[begin Text shown]

Problem: differential equation

Question

Hi I try solve the following problem of differential equation

$$ x''+tx'+\frac{1}{1+t+t^2}x=0\tag 1$$ when $$x(1)=0\ \ \ ;\ \ \ x'(1)=1 $$

is the solution analytic in $t_0=1$ and his convergence radius is $R>1$?

Ok, I think I need put the differential equation like a frobenius differential equation, then I get, with the initial equation, that my solution is define by $$ \varphi_1(t)=\sum_{n=0}^{\infty} a_n(t-1)^{n+1}$$ $$\varphi_2(t)=C\varphi_1(t)\log(t-1)+\sum_{n=0}^{\infty} b_n(t-1)^n $$

I can not work with $\varphi_1$ in $(1)$, I do not know... someone could help me?

[end Text shown]
[begin Information supplied]

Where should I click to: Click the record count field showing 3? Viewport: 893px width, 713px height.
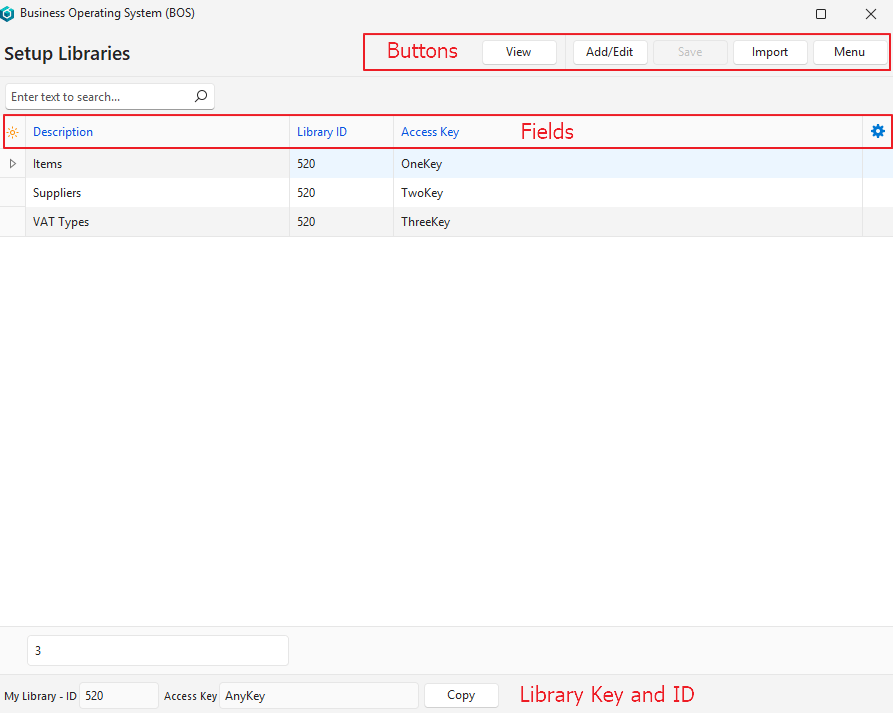[157, 651]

[end Information supplied]

_Task prompt_. Name every term on the left-hand side of equation (1) in the differential equation question.

_Expected answer_.
- x''
- tx'
- \frac{1}{1+t+t^2}x